A good cellular correlate to compare VTA GABA cells is the striatum (Lovinger and Mathur, 2012), where plasticity is strikingly similar. For example, LTD occurs at glutamatergic inputs onto striatal GABAergic medium spiny neurons, which is dependent on presynaptic CB1 and postsynaptic mGluR activation and eCB synthesis (Adermark et al., 2009; Lovinger, 2010), providing support for our findings. Finally, VTA DA cells exhibit CB1-dependent DSE where EPSCs are reduced for ∼1 min following depolarization to 0 mV (Melis et al., 2004). VTA GABA cells also exhibit DSE, which indicate that GABA cells can modulate their own activity by producing eCBs rather than relying on DA cells for their production. This DSE was surprisingly long-lasting; although we have no current rationale, it is not due to input resistance changes following a return in holding potential to −65 mV.
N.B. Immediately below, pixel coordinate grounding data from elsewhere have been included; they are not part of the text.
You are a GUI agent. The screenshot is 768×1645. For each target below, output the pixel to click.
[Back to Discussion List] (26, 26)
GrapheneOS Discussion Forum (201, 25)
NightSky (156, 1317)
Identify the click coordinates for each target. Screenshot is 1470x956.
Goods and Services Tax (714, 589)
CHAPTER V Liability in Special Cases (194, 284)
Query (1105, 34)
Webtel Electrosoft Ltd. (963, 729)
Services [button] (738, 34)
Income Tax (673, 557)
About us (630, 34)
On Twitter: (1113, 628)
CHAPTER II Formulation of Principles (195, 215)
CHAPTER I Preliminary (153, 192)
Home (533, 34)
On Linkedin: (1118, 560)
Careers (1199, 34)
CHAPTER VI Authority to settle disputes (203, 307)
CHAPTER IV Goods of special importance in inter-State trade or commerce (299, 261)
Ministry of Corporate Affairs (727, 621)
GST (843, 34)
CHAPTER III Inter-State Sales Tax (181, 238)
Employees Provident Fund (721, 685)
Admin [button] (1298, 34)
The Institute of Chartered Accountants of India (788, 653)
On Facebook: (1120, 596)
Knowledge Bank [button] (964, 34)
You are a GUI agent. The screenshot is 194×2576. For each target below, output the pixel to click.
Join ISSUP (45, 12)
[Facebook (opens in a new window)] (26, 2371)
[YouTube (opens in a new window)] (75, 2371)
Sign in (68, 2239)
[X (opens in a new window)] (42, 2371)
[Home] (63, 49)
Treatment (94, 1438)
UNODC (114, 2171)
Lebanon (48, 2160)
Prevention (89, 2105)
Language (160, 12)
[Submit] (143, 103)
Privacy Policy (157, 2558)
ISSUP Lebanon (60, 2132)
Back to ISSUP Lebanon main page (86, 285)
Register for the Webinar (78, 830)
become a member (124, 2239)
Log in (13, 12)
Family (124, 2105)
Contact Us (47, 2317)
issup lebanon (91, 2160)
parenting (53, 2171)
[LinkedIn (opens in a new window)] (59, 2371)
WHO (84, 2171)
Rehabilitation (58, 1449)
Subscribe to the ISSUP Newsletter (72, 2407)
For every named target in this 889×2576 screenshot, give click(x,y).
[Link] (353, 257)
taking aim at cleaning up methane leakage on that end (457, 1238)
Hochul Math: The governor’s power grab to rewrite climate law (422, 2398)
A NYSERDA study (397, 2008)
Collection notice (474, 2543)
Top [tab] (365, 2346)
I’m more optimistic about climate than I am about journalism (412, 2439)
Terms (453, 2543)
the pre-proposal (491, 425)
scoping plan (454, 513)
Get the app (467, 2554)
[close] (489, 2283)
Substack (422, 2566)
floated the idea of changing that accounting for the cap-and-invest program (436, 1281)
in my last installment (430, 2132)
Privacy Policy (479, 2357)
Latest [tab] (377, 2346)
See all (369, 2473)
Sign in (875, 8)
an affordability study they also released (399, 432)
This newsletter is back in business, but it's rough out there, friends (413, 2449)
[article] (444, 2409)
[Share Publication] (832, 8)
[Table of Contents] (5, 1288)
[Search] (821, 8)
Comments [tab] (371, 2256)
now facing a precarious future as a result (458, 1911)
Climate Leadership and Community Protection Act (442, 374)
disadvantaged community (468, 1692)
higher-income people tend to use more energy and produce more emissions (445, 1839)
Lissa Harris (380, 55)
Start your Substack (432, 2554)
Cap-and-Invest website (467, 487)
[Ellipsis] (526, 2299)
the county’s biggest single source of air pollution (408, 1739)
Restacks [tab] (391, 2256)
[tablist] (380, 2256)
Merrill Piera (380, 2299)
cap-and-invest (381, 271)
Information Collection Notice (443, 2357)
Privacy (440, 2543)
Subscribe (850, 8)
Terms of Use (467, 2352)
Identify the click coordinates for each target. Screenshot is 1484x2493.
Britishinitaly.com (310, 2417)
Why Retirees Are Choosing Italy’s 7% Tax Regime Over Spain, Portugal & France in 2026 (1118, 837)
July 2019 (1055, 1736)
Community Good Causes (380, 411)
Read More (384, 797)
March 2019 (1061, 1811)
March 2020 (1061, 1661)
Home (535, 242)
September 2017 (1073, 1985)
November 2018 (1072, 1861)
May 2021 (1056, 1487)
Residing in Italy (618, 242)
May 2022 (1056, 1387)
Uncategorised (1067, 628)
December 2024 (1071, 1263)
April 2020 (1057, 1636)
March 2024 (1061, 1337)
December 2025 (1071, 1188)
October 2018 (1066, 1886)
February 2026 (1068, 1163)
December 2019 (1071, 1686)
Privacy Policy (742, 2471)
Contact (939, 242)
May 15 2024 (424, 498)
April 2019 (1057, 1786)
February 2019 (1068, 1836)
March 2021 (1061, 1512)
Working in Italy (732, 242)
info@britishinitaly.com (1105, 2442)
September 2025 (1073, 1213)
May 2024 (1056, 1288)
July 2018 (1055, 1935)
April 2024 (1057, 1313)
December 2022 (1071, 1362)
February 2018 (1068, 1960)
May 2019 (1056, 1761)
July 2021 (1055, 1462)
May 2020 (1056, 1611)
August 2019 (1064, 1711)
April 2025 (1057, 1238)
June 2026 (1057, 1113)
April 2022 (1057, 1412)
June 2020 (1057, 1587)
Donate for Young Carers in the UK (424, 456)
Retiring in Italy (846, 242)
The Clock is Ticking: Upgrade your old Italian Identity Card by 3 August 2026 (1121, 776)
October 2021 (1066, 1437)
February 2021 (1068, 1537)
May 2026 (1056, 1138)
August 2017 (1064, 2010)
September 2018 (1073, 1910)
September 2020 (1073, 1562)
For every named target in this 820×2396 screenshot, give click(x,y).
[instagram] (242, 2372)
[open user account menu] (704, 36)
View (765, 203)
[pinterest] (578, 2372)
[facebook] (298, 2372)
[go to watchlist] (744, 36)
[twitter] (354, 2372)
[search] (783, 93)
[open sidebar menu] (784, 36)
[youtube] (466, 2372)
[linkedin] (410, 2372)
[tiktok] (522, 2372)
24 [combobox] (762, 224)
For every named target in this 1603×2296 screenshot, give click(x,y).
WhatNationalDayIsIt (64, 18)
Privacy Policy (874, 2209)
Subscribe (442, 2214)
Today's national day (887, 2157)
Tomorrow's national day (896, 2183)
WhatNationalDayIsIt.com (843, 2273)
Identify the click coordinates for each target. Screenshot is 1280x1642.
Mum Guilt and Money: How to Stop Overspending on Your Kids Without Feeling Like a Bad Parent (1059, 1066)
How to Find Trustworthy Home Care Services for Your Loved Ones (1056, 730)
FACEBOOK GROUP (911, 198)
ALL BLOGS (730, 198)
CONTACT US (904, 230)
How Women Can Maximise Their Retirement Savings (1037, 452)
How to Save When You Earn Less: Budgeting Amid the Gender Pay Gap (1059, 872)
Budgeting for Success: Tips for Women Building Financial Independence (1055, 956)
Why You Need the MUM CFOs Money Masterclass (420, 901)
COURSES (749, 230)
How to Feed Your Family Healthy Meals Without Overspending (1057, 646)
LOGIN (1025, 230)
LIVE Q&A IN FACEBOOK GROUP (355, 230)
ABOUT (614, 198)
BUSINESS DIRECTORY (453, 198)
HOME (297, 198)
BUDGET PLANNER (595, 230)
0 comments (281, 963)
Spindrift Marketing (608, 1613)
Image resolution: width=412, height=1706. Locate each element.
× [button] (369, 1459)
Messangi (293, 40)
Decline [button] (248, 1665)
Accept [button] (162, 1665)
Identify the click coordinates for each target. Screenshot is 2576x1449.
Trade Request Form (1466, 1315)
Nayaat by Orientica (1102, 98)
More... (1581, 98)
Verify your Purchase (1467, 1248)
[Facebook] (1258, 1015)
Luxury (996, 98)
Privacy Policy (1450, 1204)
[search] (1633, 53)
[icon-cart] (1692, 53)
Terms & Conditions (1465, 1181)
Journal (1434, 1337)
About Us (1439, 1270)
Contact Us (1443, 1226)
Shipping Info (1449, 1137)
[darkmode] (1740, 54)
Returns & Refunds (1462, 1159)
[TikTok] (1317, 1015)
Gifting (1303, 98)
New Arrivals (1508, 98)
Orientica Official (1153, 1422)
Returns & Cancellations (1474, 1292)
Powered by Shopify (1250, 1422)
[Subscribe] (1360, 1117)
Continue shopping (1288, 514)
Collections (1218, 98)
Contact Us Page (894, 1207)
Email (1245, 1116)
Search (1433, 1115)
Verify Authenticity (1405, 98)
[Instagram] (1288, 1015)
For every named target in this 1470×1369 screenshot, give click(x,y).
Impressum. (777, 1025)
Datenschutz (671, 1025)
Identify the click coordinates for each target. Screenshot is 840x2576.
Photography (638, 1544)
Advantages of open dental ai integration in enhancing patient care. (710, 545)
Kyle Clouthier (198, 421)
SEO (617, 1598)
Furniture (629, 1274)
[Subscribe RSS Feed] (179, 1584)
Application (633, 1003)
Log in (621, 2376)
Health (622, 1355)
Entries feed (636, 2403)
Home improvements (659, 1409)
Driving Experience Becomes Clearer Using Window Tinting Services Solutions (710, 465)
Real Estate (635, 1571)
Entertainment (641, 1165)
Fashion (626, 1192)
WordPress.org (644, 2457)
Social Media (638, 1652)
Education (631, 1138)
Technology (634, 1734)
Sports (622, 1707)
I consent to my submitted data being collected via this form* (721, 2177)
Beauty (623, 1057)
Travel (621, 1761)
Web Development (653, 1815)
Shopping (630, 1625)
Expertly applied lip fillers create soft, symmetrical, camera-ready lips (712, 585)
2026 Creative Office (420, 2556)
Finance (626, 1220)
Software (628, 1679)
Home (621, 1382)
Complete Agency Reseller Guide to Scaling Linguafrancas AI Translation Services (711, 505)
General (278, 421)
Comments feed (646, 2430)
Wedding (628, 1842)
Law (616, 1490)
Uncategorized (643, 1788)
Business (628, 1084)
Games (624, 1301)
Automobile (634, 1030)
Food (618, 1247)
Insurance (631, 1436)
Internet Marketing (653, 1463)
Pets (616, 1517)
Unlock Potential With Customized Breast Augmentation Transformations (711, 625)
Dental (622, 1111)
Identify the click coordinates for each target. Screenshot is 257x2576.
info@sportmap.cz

The importance of GABA cell involvement in reward, either directly through axonal projects to regions outside the VTA or indirectly with local GABA cells regulating VTA DA cell activity, highlights the critical nature in understanding GABA cell modification by synaptic plasticity, a necessary element in understanding VTA reward mechanisms. Directly, GABA cells in the VTA project to the NAc where they enhance associated reward learning (Brown et al., 2012) and to the tegmental pedunculopontine nucleus where they mediate the DA-independent reinforcing properties of opioids (Ting-A-Kee and van der Kooy, 2012). Indirectly, decreased local GABA cell activity results in increased VTA DA cell activity via disinhibition (Bocklisch et al., 2013), and conversely increased GABA cell activity inhibits DA cell activity and DA release (Tan et al., 2012; van Zessen et al., 2012), altering reward behavior. These prior studies demonstrate that local VTA GABA cells do indeed innervate and regulate VTA DA neuron activity. Therefore, local GABA neurons can regulate DA cell activity; thus, our studies could directly correlate to changes in DA levels. It is also important to note that other GABAergic sources, including rostromedial tegmental nucleus (Matsui and Williams, 2011) and NAc (Brown et al., 2012; Edwards et al., 2017) innervate and regulate DA cell activity and should be considered. Collectively, this study fills a missing piece of our understanding of reward physiology and suggests that this novel LTD could potentially modulate reward behavior. Further confirming this possibility is that VTA DA cells are under tonic inhibition from VTA GABAergic cells, including inputs from the recently identified rostromedial tegmental nucleus (Barrot et al., 2012), making any change in GABA function pertinent to DA cell function, as only phasic, or brief inhibition or excitation of DA cells mimics negative reward (Chang et al., 2016) or positive behavioral reward conditioning (Tsai et al., 2009), respectively. Clearly, GABA cells projecting outside the VTA or within the VTA play crucial roles in mesolimbic circuitry, similar to direct excitatory inputs to DA neurons.
Reward
Regarding THC-induced reward, acute exposure directly modifies dopaminergic cells by increasing firing rate. This occurs via presynaptic CB1 receptors on GABA inputs to DA cells, which disinhibit DA cells (Johnson et al., 1992; Tan et al., 2012). Our current study proposes a novel mechanism, one synapse upstream in the circuit, namely, that THC reduces excitatory input to GABA cells and thus decreases inhibition of VTA GABA cells to VTA DA cells. Therefore, exogenous THC could simultaneously alter both synapses synergistically, resulting in increased DA release and reward.
Addiction
To date, all addictive psychoactive substances examined induce long-term changes of excitatory synapses onto VTA DA neurons, whereas nonaddictive psychoactive substances do not (Mameli and Lüscher, 2011). This finding portends the importance of understanding forms of glutamatergic VTA GABA plasticity and their potential role in addiction. Drug-evoked or drug-inhibited plasticity alters VTA circuits leading to drug addiction by creating drug-adaptive behaviors (Lüscher and Malenka, 2011). Although the addictive nature of THC is debatable, alterations in the mesolimbic pathway following chronic THC exposure are particularly relevant for adolescents. Indeed, human adolescent marijuana use correlates to decreased IQ and cognitive impairment (Meier et al., 2012), cortex development issues, schizophrenia (Volkow et al., 2014), alterations in NAc (Gilman et al., 2014), and increased probability for long-term substance abuse (Hurd et al., 2014; Verweij et al., 2016). Therefore, studies examining THC impact on adolescent brain are critical. The mice age range used here correlates to juvenile-adolescent ages, making this study of potential importance as to THC effects on immature brain, which could have implications in adolescent-related increases in substance abuse.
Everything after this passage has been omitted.